It is easy to make mistakes. If you forget a “.” somewhere, you end up with the wrong result, and possibly without an error being flagged. This notation also makes it harder to see improper lists; improper lists are important but rare, so it’s good to make them obvious - the Racket infix convention makes improper lists hard to distinguish. The Racket documentation even goes out of its way to emphasize that infix convention use is unrelated to improper lists... which suggests that they are easily confused.
Without {...}, {x} is no longer useful as an escape mechanism for sweet-expressions (a notation that builds on curly-infix).

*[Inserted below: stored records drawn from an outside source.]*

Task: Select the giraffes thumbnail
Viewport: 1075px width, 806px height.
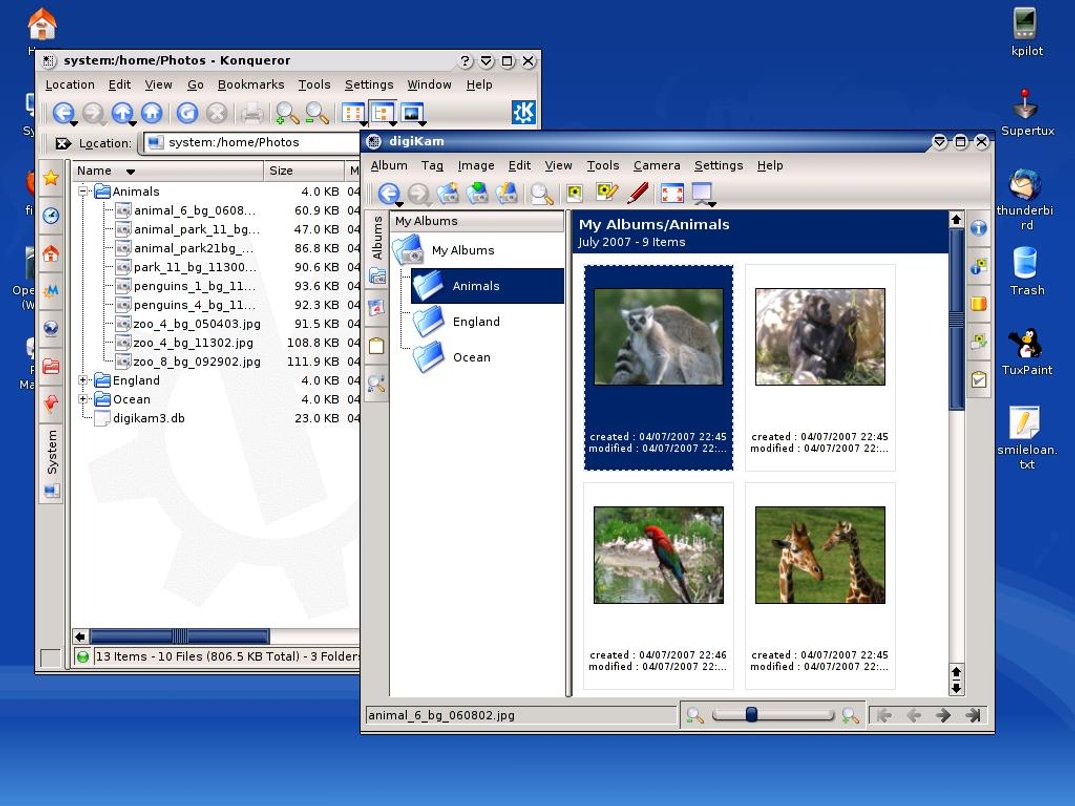Action: pyautogui.click(x=820, y=555)
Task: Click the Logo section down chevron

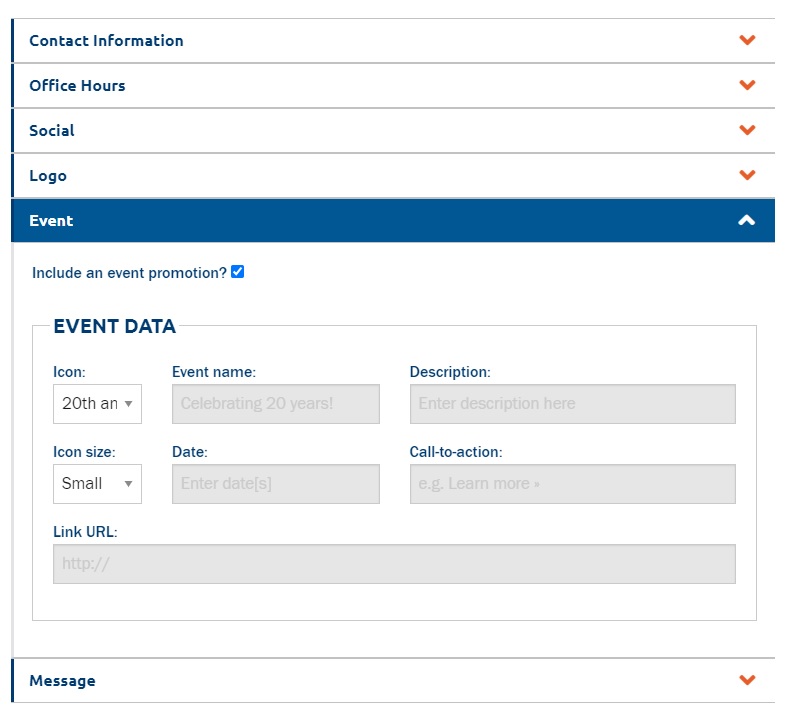Action: pos(747,175)
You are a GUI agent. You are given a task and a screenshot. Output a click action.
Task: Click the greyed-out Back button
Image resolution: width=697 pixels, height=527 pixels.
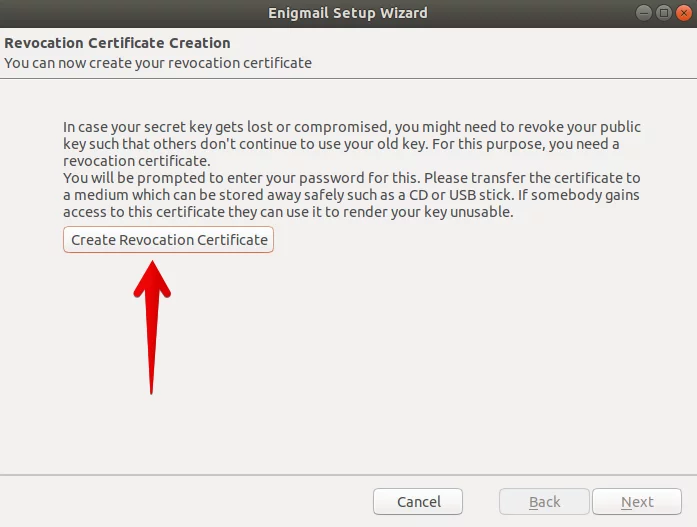click(545, 502)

An alternative would be to use (. x) as an escape mechanism, but at that point dots-in-lists become busy and confusing.
Racket’s implementation, according to its documentation, does not allow multiple operations, e.g., (a . + . b . + . c . + . d). That could be added, but using them makes the Racket infix convention even more unwieldy. For example, compare (a . + . b . + . c . + . d) to {a + b + c + d}.
Even Racket users don’t use this convention often. Its documentation says that “Racket programmers use the infix convention sparingly—mostly for asymmetric binary operators such as < and is-a?”. The documentation does not say why, but its extra length and awkwardness may be part of the reason. In any case, the fact that the Racket documentation recommends that it be used “sparingly” does not encourage wider adoption.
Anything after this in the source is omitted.